Kilkivan was first inhabited by the Wakka Wakka tribe of the Australian Aboriginal peoples. The town was first settled by Europeans in the 1840s. Queensland’s first gold discovery was at Kilkivan in 1852 and subsequent findings escalated into a gold rush in the 1860s. The town was named for a pastoral run owned by pastoralist John Daniel MacTaggart (1823–1871) after his father's farm name near Drumlemble, Kintyre, Scotland. The nearby Australian 'Glenbarr' property owned by MacTaggart was also named for a nearby Scottish farm.

Kilkivan Post Office opened on 8 June 1868. It was known as Neureum between 1876 and 1881.

Kilkivan State School opened in March 1876.

In 1883, a court house, police quarters and lock-up was built at a total cost of £748 10s. It was a wooden building with an iron roof and consisted of the court house, two bedrooms, sitting room, kitchen, verandahs, and two cells.

The Nanango railway line opened in December 1886 as far as Kilkivan.

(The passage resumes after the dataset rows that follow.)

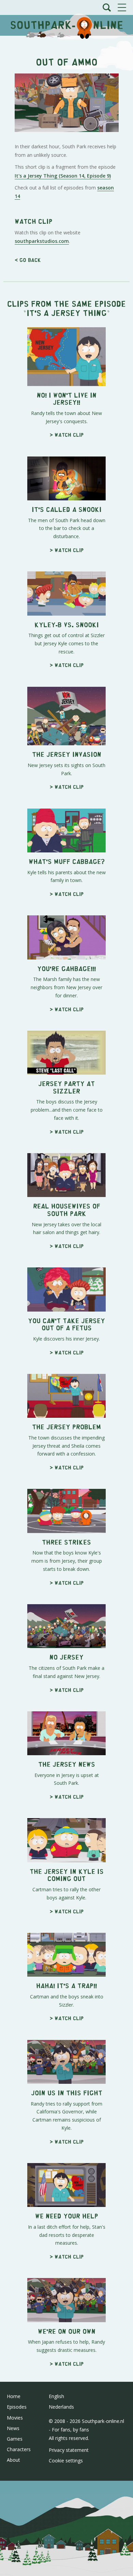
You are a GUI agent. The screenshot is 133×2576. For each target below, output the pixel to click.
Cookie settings (66, 2460)
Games (15, 2439)
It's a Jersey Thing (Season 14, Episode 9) (63, 175)
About (13, 2460)
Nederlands (61, 2407)
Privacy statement (69, 2450)
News (13, 2428)
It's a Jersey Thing (67, 312)
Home (13, 2396)
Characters (19, 2449)
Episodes (17, 2407)
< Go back (28, 260)
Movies (15, 2417)
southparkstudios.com (42, 241)
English (56, 2396)
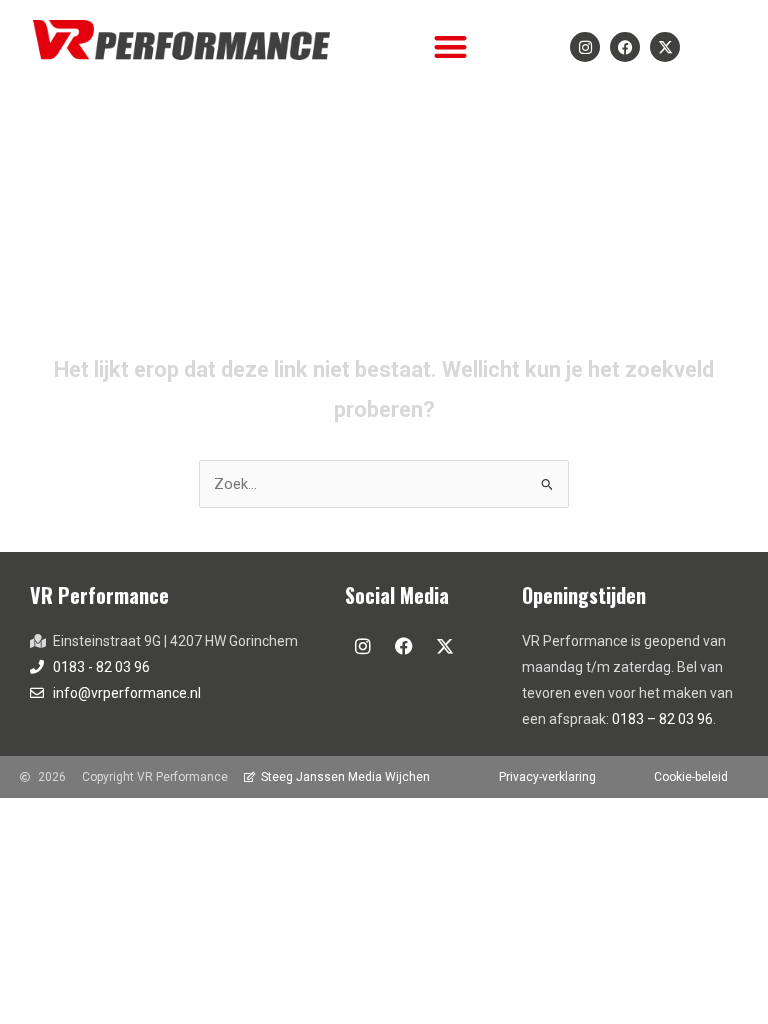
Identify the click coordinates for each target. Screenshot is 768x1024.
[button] (450, 46)
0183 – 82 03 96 (662, 719)
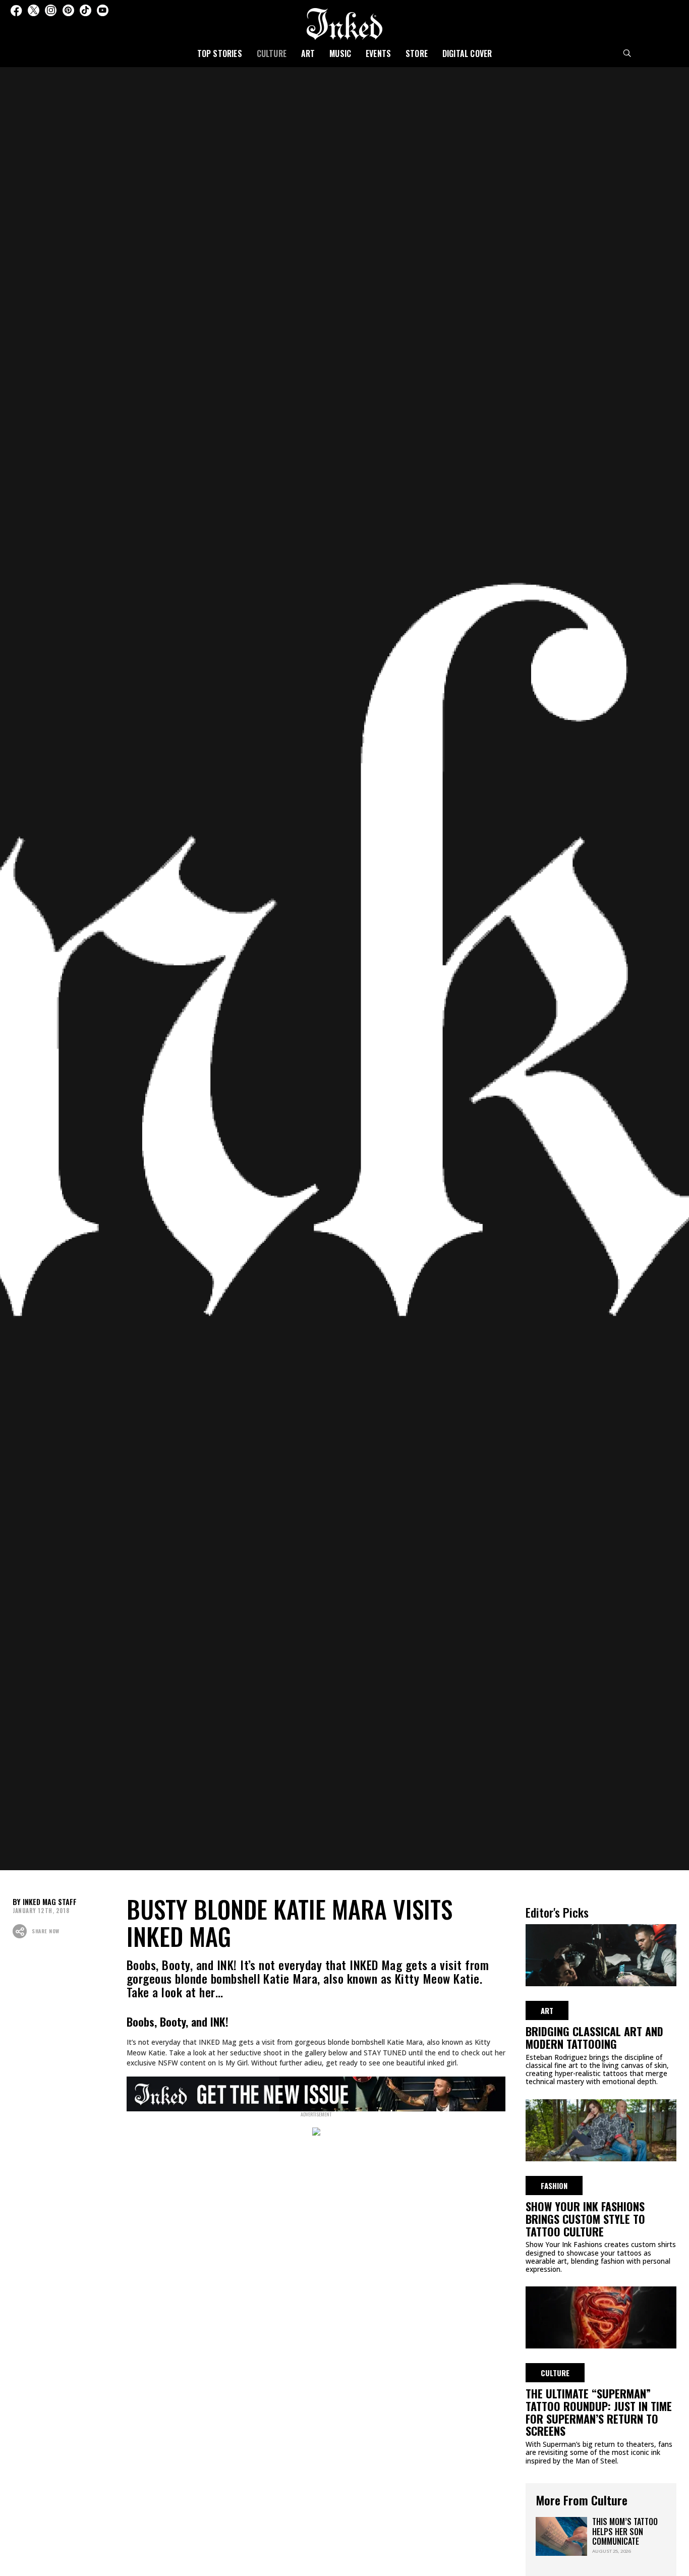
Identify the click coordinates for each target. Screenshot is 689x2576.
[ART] (601, 1953)
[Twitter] (33, 10)
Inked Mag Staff (50, 1901)
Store (417, 53)
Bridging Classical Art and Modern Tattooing (594, 2037)
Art (308, 53)
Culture (271, 53)
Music (340, 53)
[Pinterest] (68, 10)
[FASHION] (601, 2128)
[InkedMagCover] (316, 2092)
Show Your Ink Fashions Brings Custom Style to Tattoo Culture (585, 2218)
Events (378, 53)
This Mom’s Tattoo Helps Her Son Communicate (625, 2531)
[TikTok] (85, 10)
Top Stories (219, 53)
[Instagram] (50, 10)
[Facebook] (16, 10)
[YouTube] (102, 10)
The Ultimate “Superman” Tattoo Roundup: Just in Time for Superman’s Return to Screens (599, 2412)
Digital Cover (467, 53)
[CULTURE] (601, 2316)
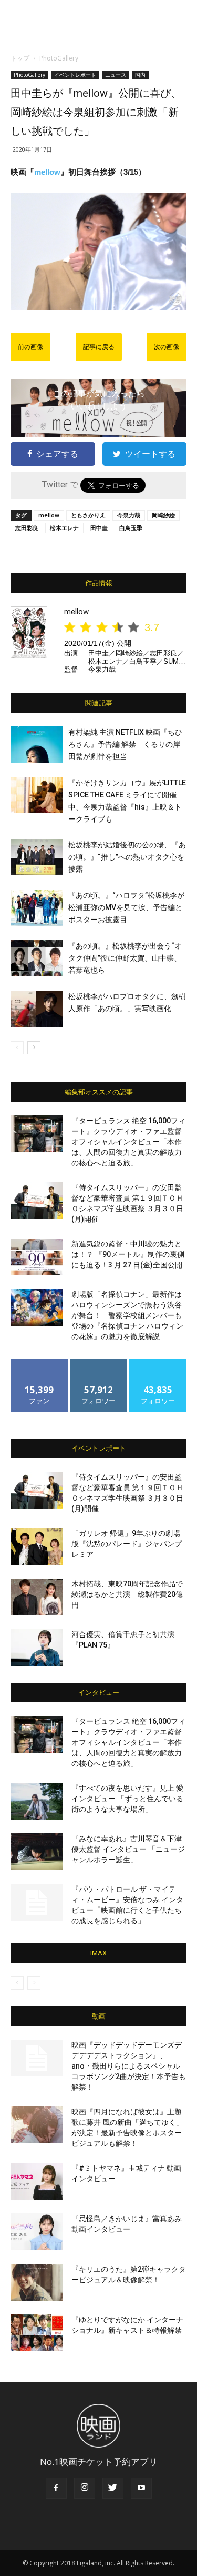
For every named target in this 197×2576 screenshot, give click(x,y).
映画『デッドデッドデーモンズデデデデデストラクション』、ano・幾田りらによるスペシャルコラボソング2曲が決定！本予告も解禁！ (128, 2066)
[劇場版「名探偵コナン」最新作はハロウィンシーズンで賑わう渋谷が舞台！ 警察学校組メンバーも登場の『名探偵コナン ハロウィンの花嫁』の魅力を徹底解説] (37, 1307)
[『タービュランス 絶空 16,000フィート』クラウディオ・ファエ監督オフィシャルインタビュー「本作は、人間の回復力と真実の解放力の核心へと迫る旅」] (37, 1133)
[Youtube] (141, 2488)
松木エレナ (64, 528)
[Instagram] (84, 2488)
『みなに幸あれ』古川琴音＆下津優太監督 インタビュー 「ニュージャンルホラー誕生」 (128, 1849)
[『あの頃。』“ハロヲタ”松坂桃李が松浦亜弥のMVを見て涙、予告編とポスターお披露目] (37, 908)
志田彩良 (26, 528)
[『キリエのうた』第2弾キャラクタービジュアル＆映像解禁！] (37, 2282)
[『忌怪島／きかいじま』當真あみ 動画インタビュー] (37, 2231)
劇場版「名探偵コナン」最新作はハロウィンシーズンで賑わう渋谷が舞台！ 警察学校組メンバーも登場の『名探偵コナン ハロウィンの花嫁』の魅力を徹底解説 (127, 1315)
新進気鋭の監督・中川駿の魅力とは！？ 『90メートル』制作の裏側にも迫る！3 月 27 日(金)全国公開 (127, 1254)
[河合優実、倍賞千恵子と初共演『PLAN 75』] (37, 1647)
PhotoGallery (58, 58)
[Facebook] (56, 2488)
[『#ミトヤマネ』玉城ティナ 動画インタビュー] (37, 2181)
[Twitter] (112, 2488)
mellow (47, 171)
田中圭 (99, 528)
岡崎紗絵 (163, 515)
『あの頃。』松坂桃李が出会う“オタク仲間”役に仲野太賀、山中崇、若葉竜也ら (125, 958)
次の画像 (166, 347)
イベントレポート (75, 74)
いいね (39, 1363)
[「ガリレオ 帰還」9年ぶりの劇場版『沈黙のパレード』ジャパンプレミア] (37, 1546)
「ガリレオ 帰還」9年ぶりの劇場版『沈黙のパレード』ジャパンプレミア (126, 1544)
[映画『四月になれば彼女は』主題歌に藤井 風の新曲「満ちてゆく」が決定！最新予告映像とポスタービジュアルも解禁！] (37, 2124)
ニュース (115, 74)
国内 (140, 74)
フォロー (98, 1363)
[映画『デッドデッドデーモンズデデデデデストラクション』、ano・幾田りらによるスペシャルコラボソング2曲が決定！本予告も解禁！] (37, 2058)
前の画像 (30, 347)
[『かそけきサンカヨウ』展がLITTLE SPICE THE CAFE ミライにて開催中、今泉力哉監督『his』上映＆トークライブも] (37, 795)
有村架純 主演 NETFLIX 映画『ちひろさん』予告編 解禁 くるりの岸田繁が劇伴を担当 (125, 744)
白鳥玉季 (130, 528)
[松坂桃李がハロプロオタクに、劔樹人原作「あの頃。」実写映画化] (37, 1009)
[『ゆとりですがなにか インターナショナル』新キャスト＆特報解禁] (37, 2332)
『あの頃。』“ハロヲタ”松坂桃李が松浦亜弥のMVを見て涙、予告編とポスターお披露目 (126, 907)
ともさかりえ (88, 515)
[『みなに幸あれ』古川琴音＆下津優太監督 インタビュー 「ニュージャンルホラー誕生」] (37, 1851)
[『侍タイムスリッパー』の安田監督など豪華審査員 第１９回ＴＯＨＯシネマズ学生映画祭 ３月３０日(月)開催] (37, 1200)
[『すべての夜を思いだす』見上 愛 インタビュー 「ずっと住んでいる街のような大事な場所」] (37, 1801)
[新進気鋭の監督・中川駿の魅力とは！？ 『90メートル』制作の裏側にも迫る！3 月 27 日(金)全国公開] (37, 1257)
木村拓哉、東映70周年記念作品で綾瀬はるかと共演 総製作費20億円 (127, 1594)
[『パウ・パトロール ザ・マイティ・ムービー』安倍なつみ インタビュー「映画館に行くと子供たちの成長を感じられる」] (37, 1902)
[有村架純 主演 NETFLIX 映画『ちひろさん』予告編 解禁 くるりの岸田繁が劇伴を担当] (37, 744)
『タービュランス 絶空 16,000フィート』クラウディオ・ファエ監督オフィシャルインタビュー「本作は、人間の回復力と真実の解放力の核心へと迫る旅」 (128, 1141)
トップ (20, 58)
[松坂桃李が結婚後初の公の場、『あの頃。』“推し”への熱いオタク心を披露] (37, 857)
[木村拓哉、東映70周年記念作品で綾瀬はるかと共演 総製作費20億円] (37, 1597)
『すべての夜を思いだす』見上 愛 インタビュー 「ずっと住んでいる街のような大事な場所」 (127, 1798)
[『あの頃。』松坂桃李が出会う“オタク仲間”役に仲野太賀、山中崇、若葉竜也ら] (37, 958)
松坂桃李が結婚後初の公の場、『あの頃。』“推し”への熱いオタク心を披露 (127, 857)
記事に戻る (99, 347)
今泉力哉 (128, 515)
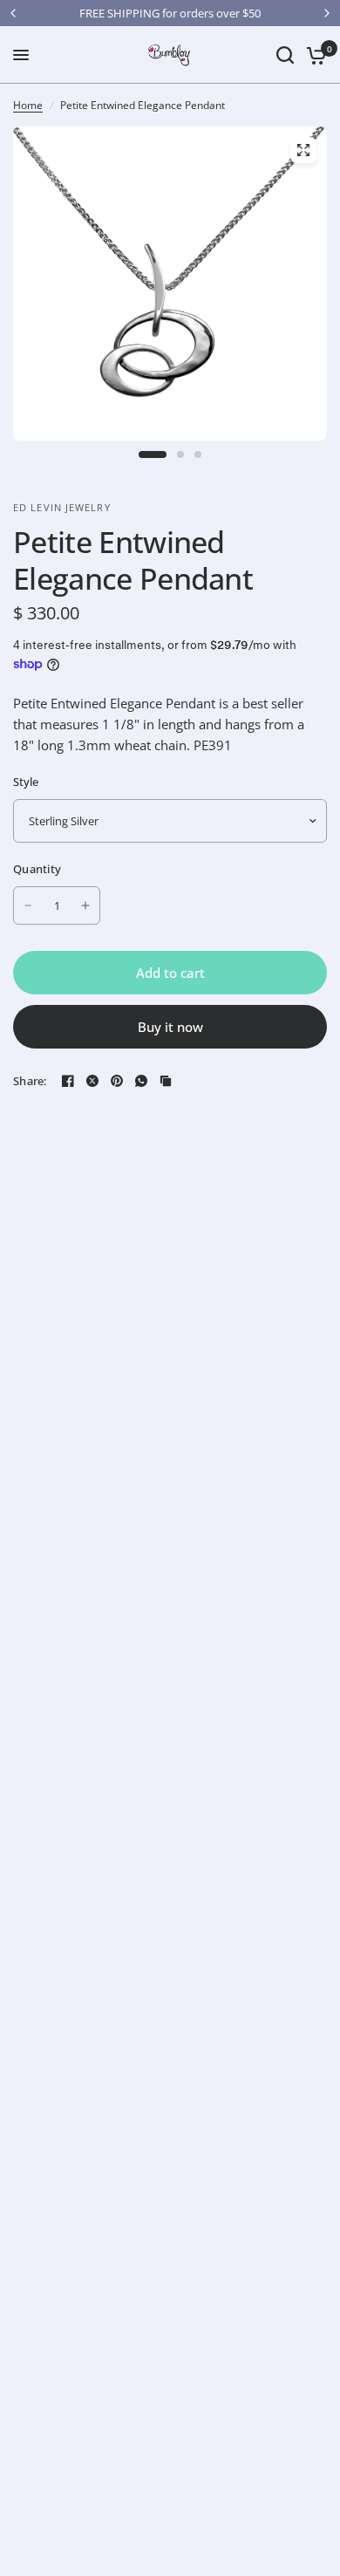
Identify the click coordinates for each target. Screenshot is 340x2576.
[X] (92, 1080)
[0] (313, 55)
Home (28, 105)
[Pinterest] (116, 1080)
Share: (30, 1081)
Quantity (37, 869)
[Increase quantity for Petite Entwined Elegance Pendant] (85, 905)
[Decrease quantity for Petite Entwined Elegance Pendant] (28, 905)
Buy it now (170, 1026)
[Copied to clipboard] (165, 1080)
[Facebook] (68, 1080)
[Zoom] (303, 150)
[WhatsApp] (141, 1080)
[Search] (285, 55)
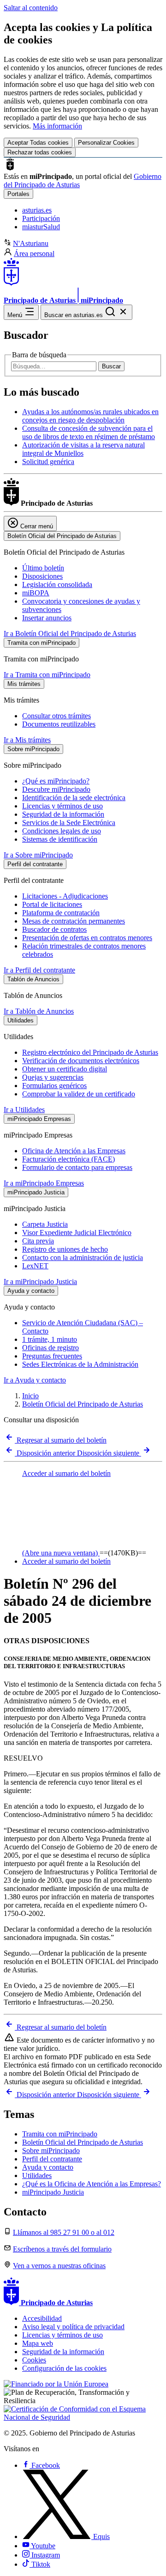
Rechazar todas (39, 152)
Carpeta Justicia (45, 1224)
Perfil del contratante (52, 2159)
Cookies (34, 2360)
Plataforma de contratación (61, 913)
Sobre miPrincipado (51, 2150)
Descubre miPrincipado (56, 789)
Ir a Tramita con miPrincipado (47, 675)
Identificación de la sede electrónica (73, 798)
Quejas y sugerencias (52, 1077)
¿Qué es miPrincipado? (55, 781)
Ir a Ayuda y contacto (35, 1380)
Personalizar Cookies (106, 142)
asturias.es (37, 210)
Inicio (30, 1396)
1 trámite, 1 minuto (49, 1339)
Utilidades (37, 2175)
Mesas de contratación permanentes (73, 921)
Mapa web (37, 2343)
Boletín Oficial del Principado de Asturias (82, 1404)
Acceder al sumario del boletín (66, 1561)
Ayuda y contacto (47, 2167)
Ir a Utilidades (24, 1110)
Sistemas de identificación (59, 839)
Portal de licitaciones (52, 904)
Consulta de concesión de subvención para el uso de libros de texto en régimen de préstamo (88, 432)
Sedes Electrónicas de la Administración (80, 1364)
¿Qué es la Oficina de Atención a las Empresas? (91, 2184)
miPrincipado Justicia (53, 2192)
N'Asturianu (30, 243)
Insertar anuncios (46, 618)
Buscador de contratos (54, 929)
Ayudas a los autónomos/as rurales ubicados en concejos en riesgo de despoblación (90, 416)
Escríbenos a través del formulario (62, 2249)
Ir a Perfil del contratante (39, 970)
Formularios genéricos (54, 1085)
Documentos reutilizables (58, 724)
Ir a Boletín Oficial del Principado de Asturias (70, 633)
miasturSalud (41, 227)
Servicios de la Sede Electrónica (68, 822)
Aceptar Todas (38, 142)
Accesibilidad (42, 2318)
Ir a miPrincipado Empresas (44, 1183)
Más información (57, 126)
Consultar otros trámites (56, 716)
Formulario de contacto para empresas (77, 1167)
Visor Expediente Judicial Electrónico (76, 1232)
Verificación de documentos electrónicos (80, 1061)
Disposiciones (42, 576)
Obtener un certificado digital (64, 1069)
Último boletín (43, 568)
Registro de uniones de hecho (65, 1249)
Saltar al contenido (31, 8)
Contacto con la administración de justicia (82, 1257)
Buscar (111, 366)
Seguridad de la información (63, 814)
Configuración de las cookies (64, 2368)
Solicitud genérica (48, 461)
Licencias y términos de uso (62, 806)
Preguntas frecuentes (52, 1356)
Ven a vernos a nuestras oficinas (59, 2266)
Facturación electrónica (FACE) (68, 1159)
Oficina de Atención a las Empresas (73, 1151)
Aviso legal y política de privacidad (73, 2327)
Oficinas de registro (50, 1348)
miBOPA (35, 593)
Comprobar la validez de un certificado (78, 1094)
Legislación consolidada (57, 584)
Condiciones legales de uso (61, 831)
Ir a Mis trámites (27, 740)
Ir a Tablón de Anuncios (39, 1011)
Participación (41, 218)
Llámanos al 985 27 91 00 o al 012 (63, 2232)
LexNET (35, 1266)
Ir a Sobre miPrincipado (38, 855)
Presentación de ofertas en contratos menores (87, 938)
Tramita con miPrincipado (59, 2134)
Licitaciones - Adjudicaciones (65, 896)
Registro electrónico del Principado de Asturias (90, 1052)
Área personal (34, 253)
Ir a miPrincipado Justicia (40, 1281)
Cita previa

The locality was served by three railway stations:

- Bular railway station
- Mouingba railway station
- Kilkivan railway station

Anticipation of the line opening brought an increase in the desire to build near the station, which was located on a goldfield. The line was officially closed in early 2010.

In 1887, two parcels of land were resumed from the Kilkivan pastoral run: one of 6900 acres (described as "Murray's debatable land") and the other 32000 acres. The land was offered for selection for the establishment of small farms on 17 April 1887.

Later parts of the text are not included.